Second, the Court found that, despite the fact that a closure of the Airport would almost certainly result in the breach of the Sublease, it was not persuaded that it had sufficient evidence to determine that such a closure was inevitable, and indeed whether Airco will still be in the same business and the Sublease will be in effect when the Airport closure occurs. For instance, Airco could, in the interim, change the nature of the services that it offers.
Airco’s second argument was that the ERAA was “afoul” of its empowering legislation by failing to: (1) take steps to keep one of the airports under its mandate open; (2) promote the aviation industry; (3) consider the interests of the public in its region. The mandate of the ERAA is determined by Alberta’s Regional Airport Authorities Act, the Alberta Airport Authorities Regulations, and its By-laws enacted pursuant to the Act. The key issue was the purpose and mandate of the ERAA which is identically set out in the By-laws and in the Act as being to “manage and operate” the airports for which it is responsible. Airco argued that to manage and operate excludes the authority to close the Airport, but the Court did not agree. The Court was persuaded by the absence of a statutory prohibition to that effect, and by the fact that questions as to the efficiency of continuing to run the Airport remained an open matter of public debate. The related but separate issue of whether the ERAA’s directors exercised their discretion responsibly in agreeing to close the runway and ultimately the Airport would require a full trial.
Likewise, the question of whether the ERAA acted ultra vires of the legislation in failing to promote the aviation industry for the “general benefit of the public in the region” would require a full trial; some stakeholders would always be disadvantaged by such a decision and in the absence of an alternative that is clearly more beneficial the directors were not liable. Further, the alleged competitive disadvantage to Airco if it were to relocate to the EIA was not sufficient to reach a conclusion on whether the closure of the Airport would be contrary to its mandate to promote “an expanded aviation industry”; the Court could not speculate on the commercial effects of a closure on Airco without further evidence.
Finally, the Court also contemplated whether the remedy of a mandatory injunction would be appropriate in the circumstances. A mandatory injunction can be granted in cases of anticipated harm. However, a party asking for this remedy mush show a “very strong probability” that “grave damages” will occur, that monetary damages will not be sufficient, and the cost to the defendant of being prevented from doing a certain act does not outweigh the benefit of a plaintiff being able to obtain a remedy before a wrong has occurred. If a mandatory injunction is granted, it must be in the clearest of terms.

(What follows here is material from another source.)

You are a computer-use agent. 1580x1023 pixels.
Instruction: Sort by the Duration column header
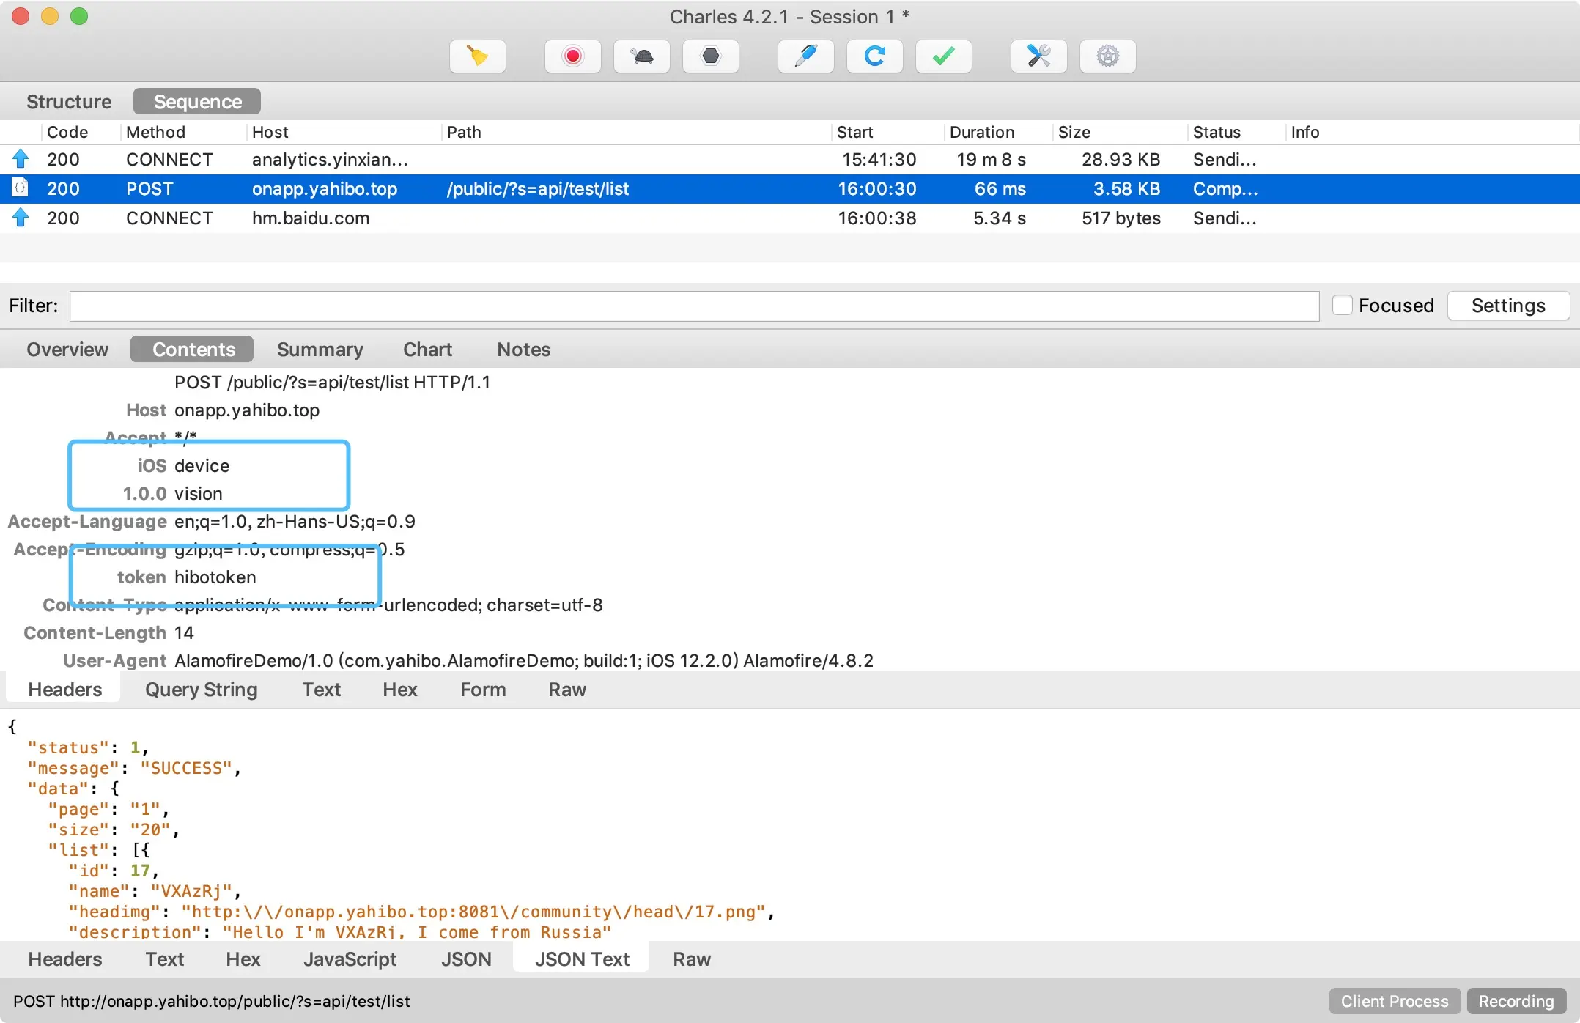pyautogui.click(x=981, y=132)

In this case, the Court found that the criteria were not met. Business losses to Airco as a result of the Airport and the runway’s closure were speculative. Further, any damages as to a potential loss of business could be monetarily quantified “with a reasonable degree of accuracy.”
Finally, the “balance of convenience” did not lie with Airco, insofar as Airco could use the remaining runway and ultimately relocate to the EIA. The issue of whether the closure of the Airport was in the public interest was a “neutral” factor insofar as arguments could be made both ways.
It remains to be seen whether, in light of the findings of the Court, Airco will pursue the case to trial.